- O Parlamento Europeu adotou salvaguardas para proteger agricultores no acordo entre a União Europeia e o Mercosul.
- A medida foi aprovada com 483 votos a favor, 102 contra e 67 abstenções, em Estrasburgo.
- Os mecanismos preveem investigação da Comissão Europeia se o preço de um produto do Mercosul ficar pelo menos 5% inferior ao da UE e se o volume de importações crescer mais de 5%, com possibilidade de aumento temporário de tarifas em caso de prejuízo.
- O Parlamento congelou a ratificação do acordo por pelo menos um ano e meio e levou o caso ao Tribunal de Justiça da União Europeia para checar a legalidade.
- Há debate sobre a aplicação provisória do acordo, com países como Alemanha e Espanha defendendo, e outros se opondo.

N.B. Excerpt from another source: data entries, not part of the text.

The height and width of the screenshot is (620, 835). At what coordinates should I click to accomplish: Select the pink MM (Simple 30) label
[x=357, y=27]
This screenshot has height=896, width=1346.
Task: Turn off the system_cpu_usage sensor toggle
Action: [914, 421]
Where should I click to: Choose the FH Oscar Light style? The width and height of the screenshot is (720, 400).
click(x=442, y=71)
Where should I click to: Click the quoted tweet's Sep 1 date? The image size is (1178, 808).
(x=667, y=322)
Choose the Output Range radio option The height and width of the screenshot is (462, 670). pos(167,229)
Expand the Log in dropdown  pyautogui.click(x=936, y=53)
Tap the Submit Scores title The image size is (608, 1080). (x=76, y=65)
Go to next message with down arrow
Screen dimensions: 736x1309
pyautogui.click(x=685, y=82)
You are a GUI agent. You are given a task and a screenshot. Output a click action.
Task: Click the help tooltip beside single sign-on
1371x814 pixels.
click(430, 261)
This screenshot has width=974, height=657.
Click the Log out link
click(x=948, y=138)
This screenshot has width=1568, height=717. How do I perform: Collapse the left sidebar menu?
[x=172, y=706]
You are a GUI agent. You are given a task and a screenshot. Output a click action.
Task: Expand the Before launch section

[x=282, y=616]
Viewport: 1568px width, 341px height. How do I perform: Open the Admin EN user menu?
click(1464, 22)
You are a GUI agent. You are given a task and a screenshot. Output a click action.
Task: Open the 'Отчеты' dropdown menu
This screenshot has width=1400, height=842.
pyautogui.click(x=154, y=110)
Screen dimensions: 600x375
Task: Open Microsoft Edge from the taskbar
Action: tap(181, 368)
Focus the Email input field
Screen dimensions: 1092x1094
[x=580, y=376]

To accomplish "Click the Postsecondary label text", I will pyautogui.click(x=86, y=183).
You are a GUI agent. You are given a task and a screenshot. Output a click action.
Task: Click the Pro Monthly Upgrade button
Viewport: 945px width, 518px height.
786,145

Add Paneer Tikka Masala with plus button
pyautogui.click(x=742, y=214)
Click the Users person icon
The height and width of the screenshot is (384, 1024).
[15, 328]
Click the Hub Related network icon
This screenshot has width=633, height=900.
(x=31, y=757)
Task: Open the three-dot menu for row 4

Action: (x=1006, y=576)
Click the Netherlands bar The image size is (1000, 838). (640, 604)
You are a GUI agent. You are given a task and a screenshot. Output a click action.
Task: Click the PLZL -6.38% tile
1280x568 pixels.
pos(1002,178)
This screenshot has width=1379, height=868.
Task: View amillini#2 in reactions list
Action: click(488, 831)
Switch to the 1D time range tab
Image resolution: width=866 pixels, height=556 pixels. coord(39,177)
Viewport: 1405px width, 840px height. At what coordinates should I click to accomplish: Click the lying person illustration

O Parlamento Europeu aprovou salvaguardas para proteger os agricultores em relação ao acordo comercial com o Mercosul. A decisão foi tomada nesta terça-feira, em Estrasburgo, com 483 votos a favor, 102 contra e 67 abstenções. O objetivo é mitigar impactos sobre carne bovina, aves e açúcar.
As salvaguardas preveem que a Comissão Europeia abra investigações caso o preço de um produto do Mercosul caia pelo menos 5% em relação ao da UE ou se o volume de importação aumentar mais de 5%. Tarifas poderão subir temporariamente em situações de prejuízo grave.
Caso haja pedido de um Estado-membro ou risco significativo para a agricultura, o regulamento autoriza investigações adicionais. O mecanismo busca respostas rápidas a eventuais desequilíbrios no mercado interno.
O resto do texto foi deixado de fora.